Dictyostelium Genes Dysregulated in an O-Glycosylation Mutant Identified by mRNA Differential Display

Seven differentially-expressed cDNA clones were isolated by using an mRNA differential display between a Dictyostelium wild-type AX2 and a mutant HG794 defective in O-glycosylation. Transcript levels for the seven clones were reduced or not detectable in the mutant HG794. Homology search showed that the four cDNA clones, DD-3 and DD-7~9 are novel and that three cDNA clones, DD-4 and DD-5, -6 encode an actin-bundling protein and phosphodiesterase inhibitors, respectively. Full-length cDNAs for DD-3 and -8 were isolated and labeled DD3-3 and DD8-14, respectively. DD3-3 consists of 2,166 bp and DD8-14 of 2,084 bp.

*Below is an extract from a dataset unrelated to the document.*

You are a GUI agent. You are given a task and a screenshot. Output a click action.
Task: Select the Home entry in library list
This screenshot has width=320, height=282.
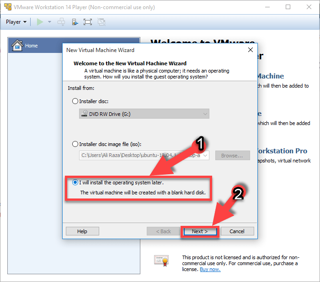pyautogui.click(x=32, y=46)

DD3-3 was preliminarily reported in a previous paper [1]. SSL850 was named a clone by the “Dictyostelium cDNA Project in Japan”, containing a fulllength cDNA for DD-7 and was labeled DD7-1 of 902 bp. It has 60% homology with discoidin Ia. DD8-14 most likely has no direct role in glycosylation, while DD3-3 and DD7-1 very likely are involved in some aspect of recognition of glycosylation.